**** Dataset records
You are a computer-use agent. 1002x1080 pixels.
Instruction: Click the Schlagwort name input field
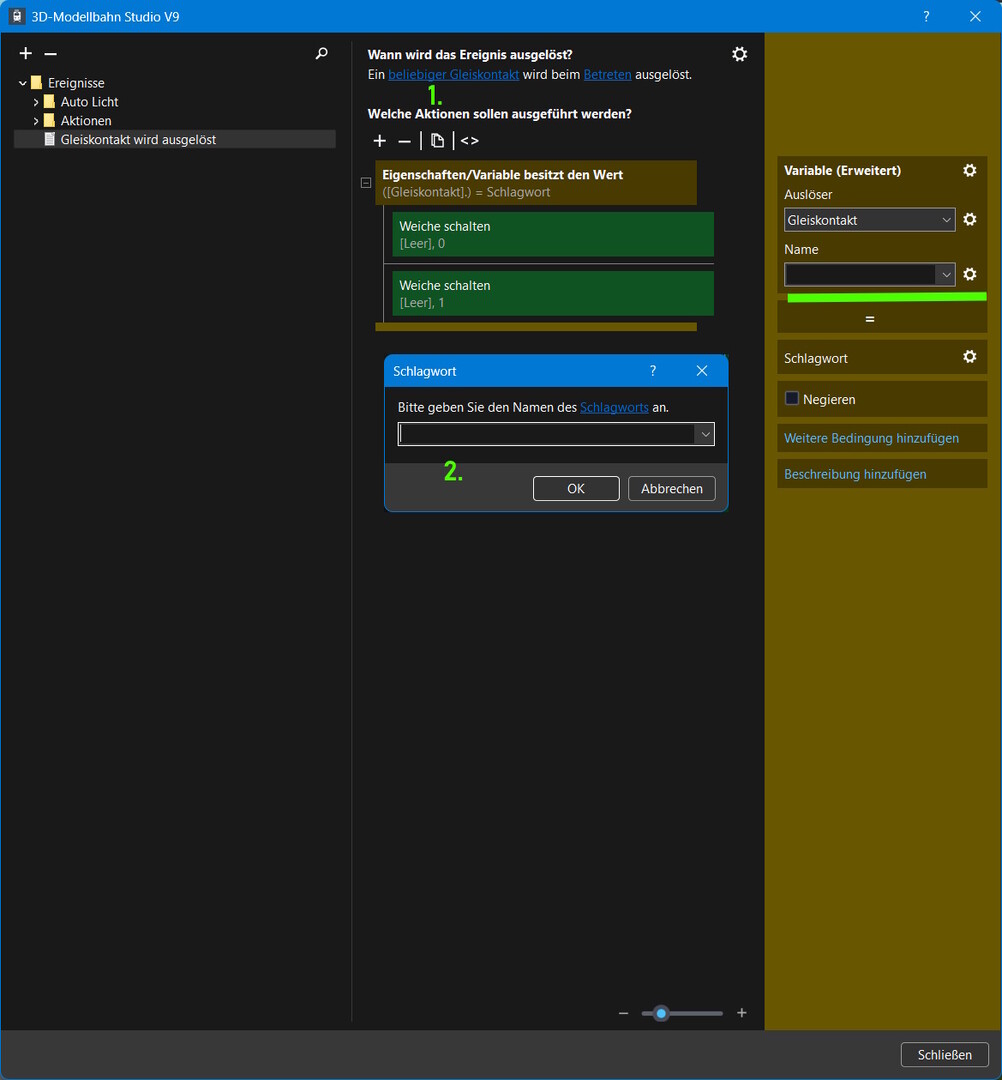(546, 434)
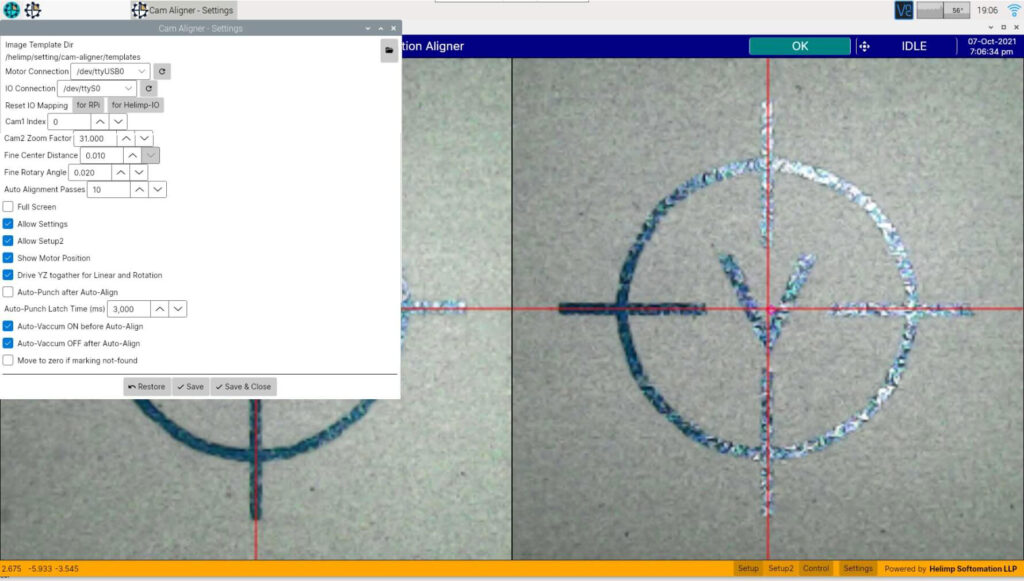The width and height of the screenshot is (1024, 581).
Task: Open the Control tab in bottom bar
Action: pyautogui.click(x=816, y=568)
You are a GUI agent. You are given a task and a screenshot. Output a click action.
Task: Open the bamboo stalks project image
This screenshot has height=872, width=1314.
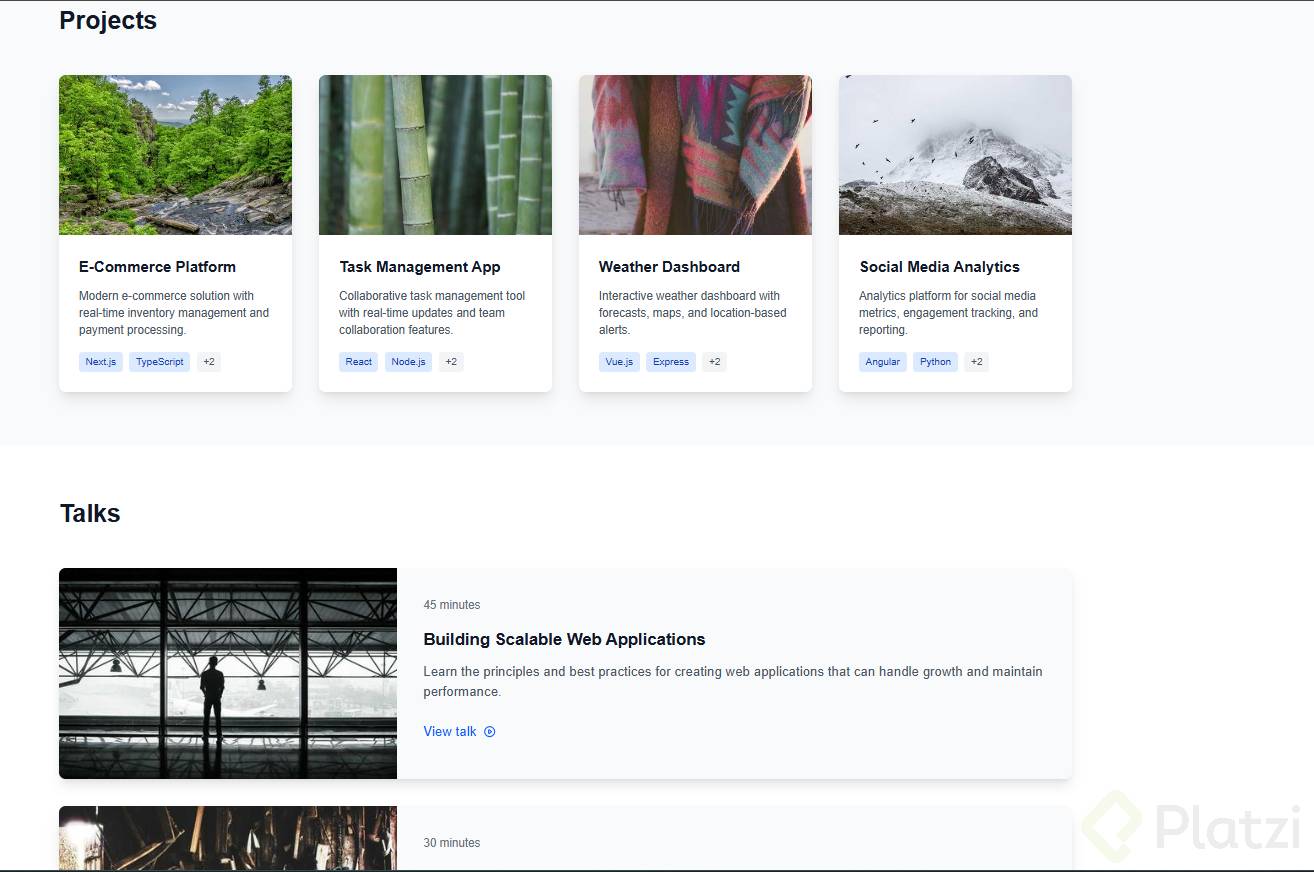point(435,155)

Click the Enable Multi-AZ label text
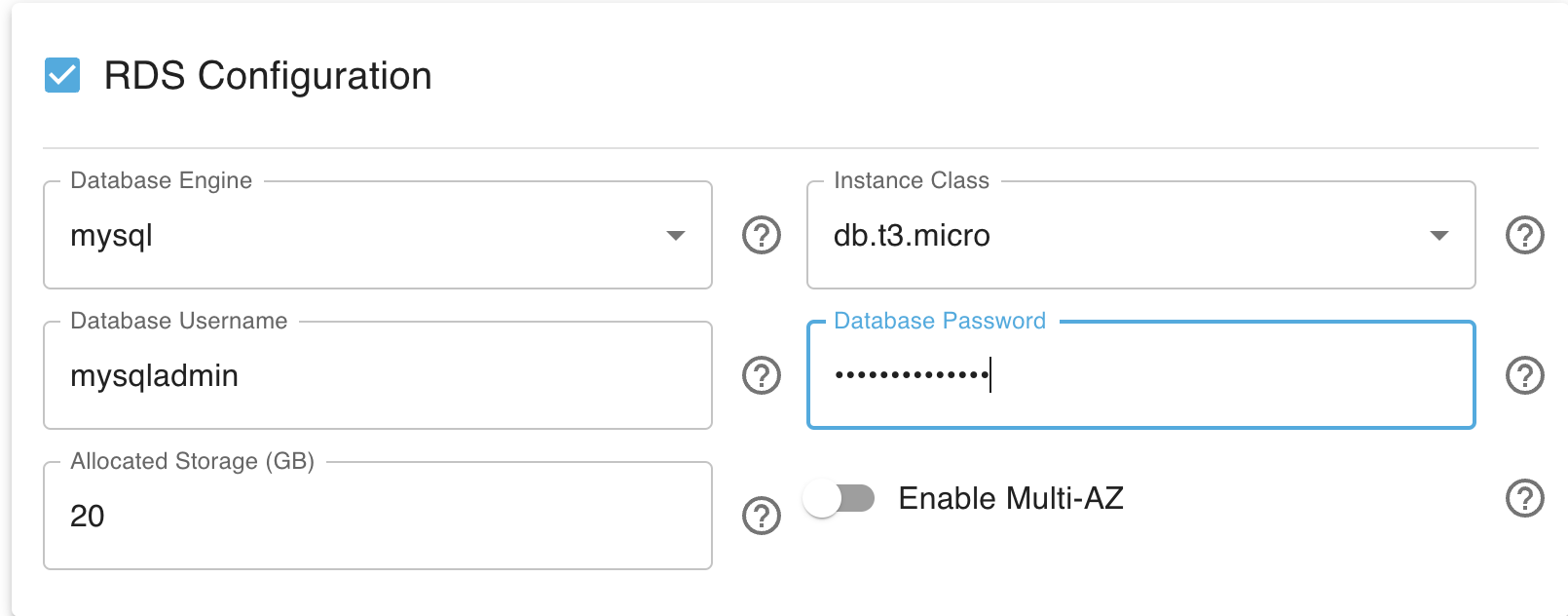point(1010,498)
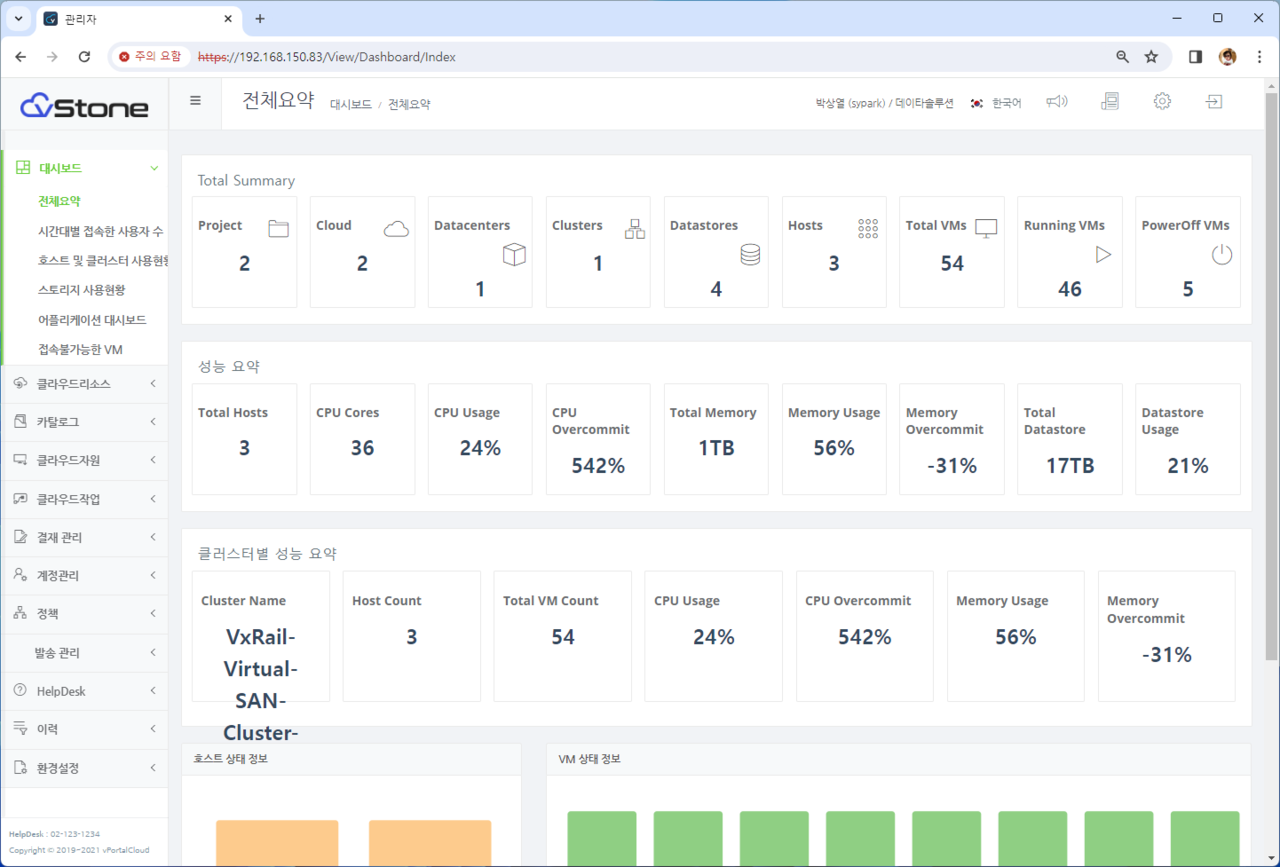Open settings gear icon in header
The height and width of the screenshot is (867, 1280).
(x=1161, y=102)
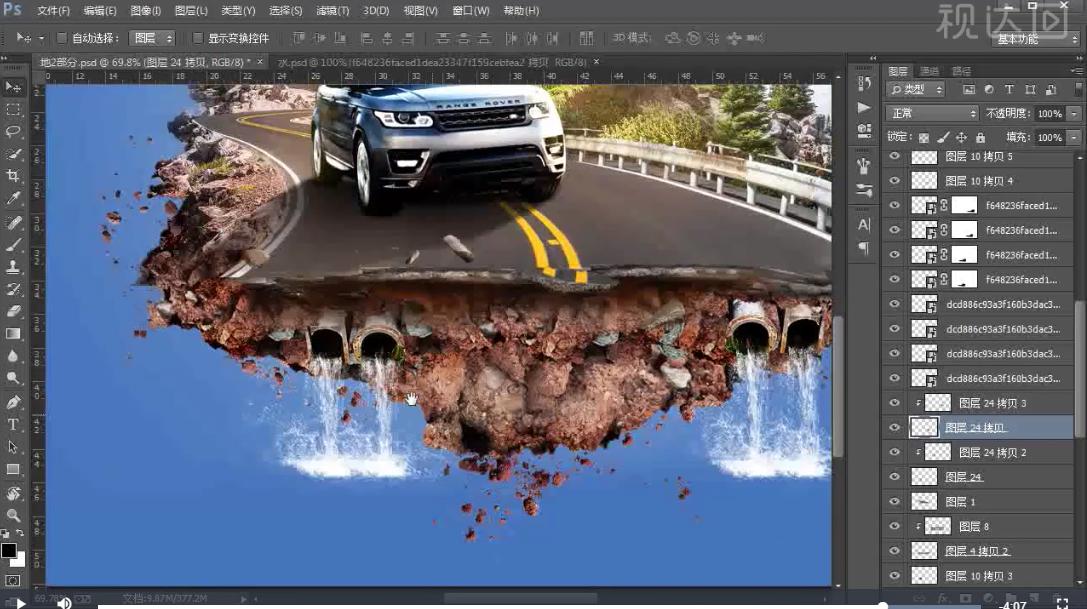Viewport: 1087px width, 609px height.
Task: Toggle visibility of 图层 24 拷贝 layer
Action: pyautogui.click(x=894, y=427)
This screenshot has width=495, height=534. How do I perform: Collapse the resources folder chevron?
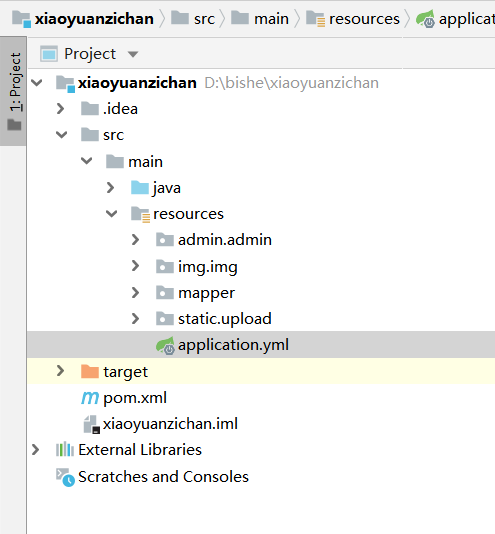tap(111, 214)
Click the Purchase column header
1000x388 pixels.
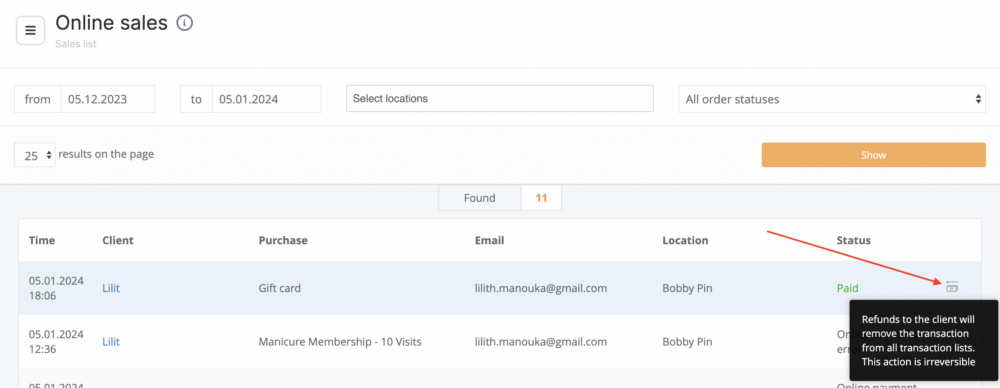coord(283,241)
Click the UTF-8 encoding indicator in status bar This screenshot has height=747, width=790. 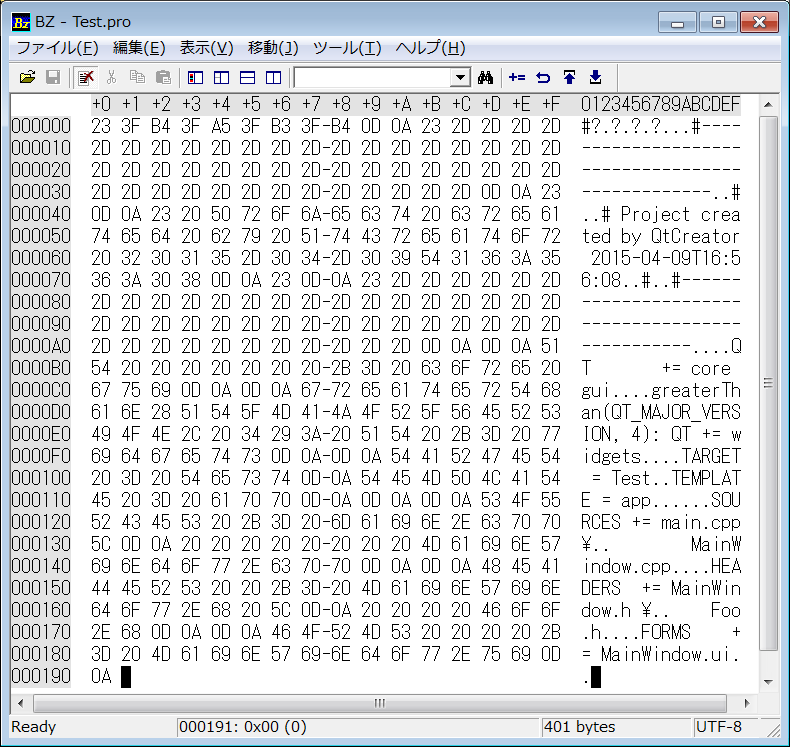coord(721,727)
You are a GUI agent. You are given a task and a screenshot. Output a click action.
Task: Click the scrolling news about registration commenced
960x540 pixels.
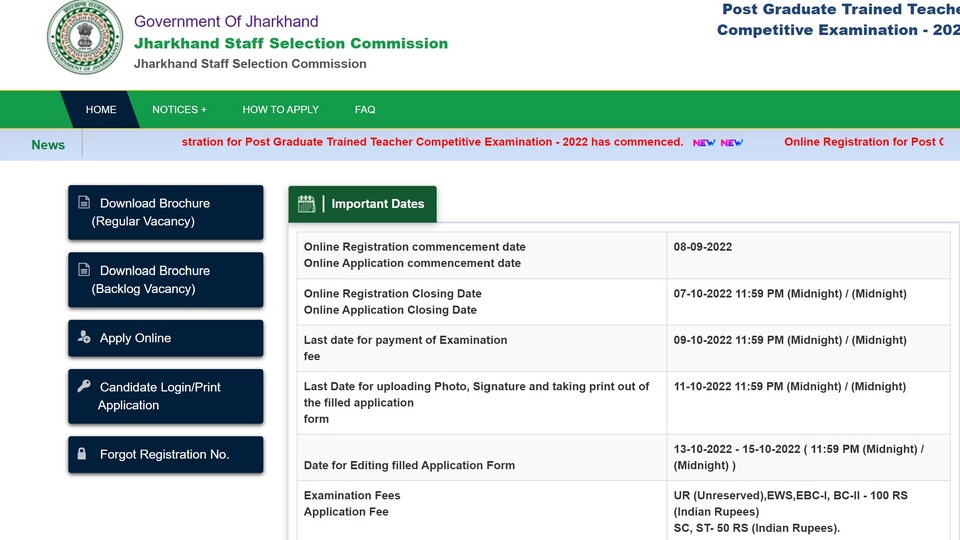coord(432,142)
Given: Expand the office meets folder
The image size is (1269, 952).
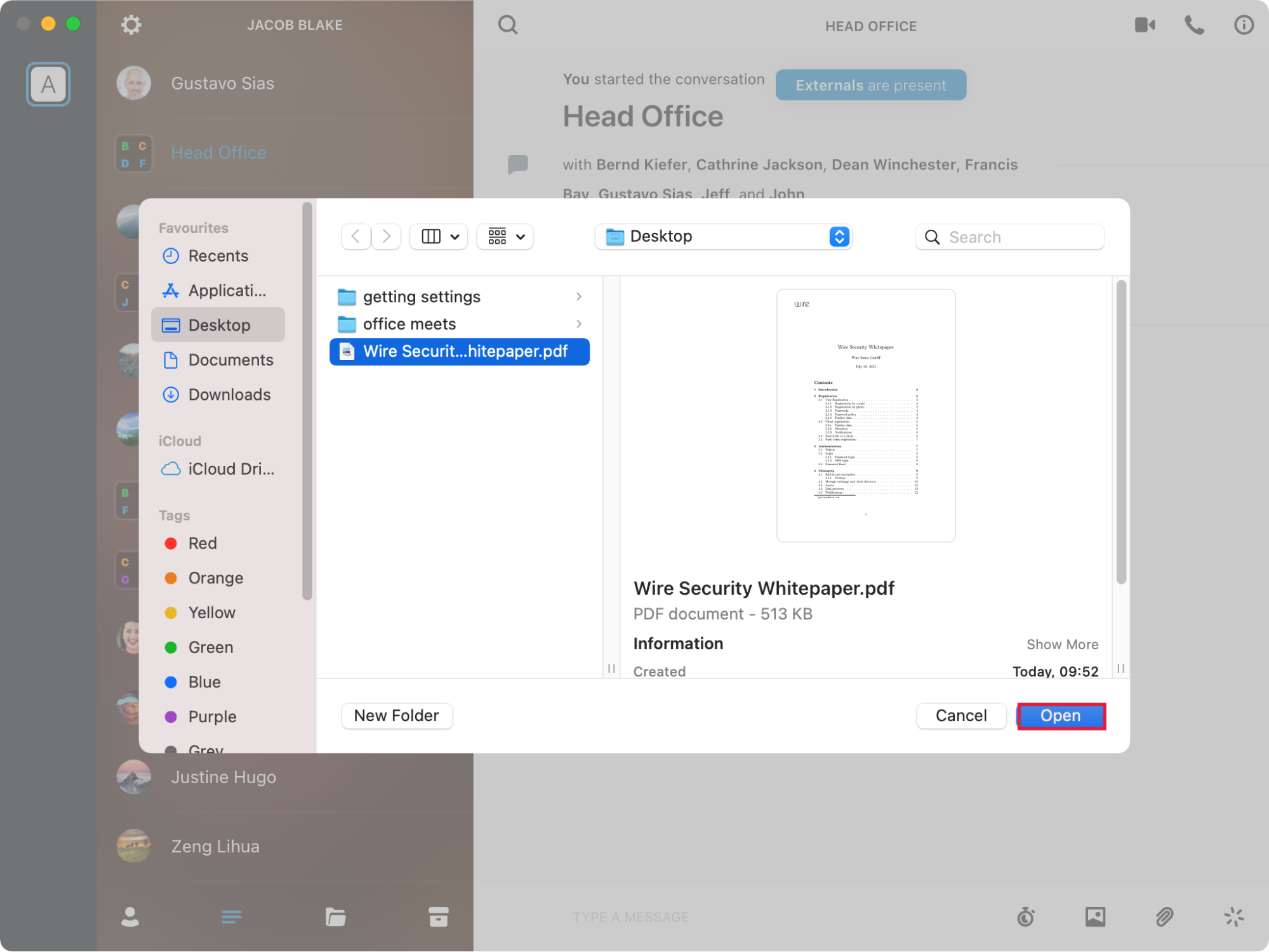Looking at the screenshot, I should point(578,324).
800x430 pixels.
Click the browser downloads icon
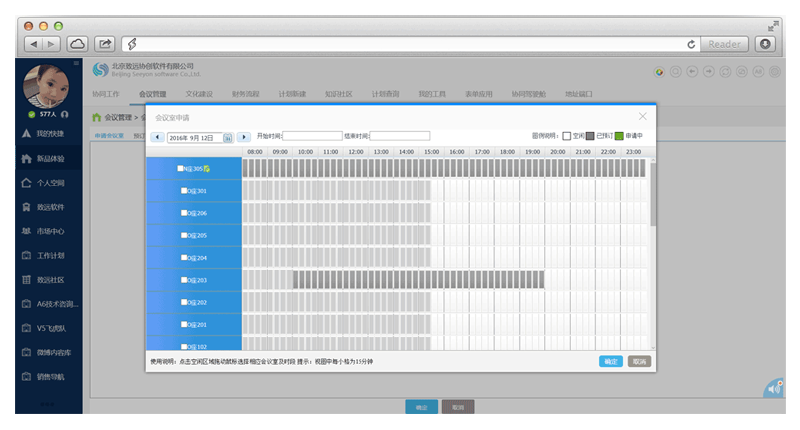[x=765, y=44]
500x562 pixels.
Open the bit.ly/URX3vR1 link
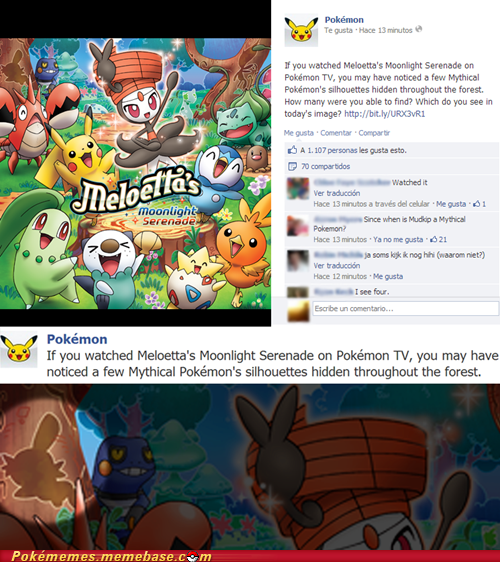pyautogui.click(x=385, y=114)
********
(Stated problem) Return the records word for word, starting at the very beginning and stopping after the line that contains "point(435,155)". Leave the pictures out of your answer.

(Response for this exercise)
You are a computer-use agent. 1002x1080 pixels.
Instruction: Click the Schlagwort name input field
(546, 434)
The width and height of the screenshot is (1024, 581).
Task: Open the Control tab in bottom bar
Action: pyautogui.click(x=816, y=568)
You are a GUI agent. You are given a task and a screenshot. Output a click action.
Task: Open the bamboo stalks project image
This screenshot has height=872, width=1314.
point(435,155)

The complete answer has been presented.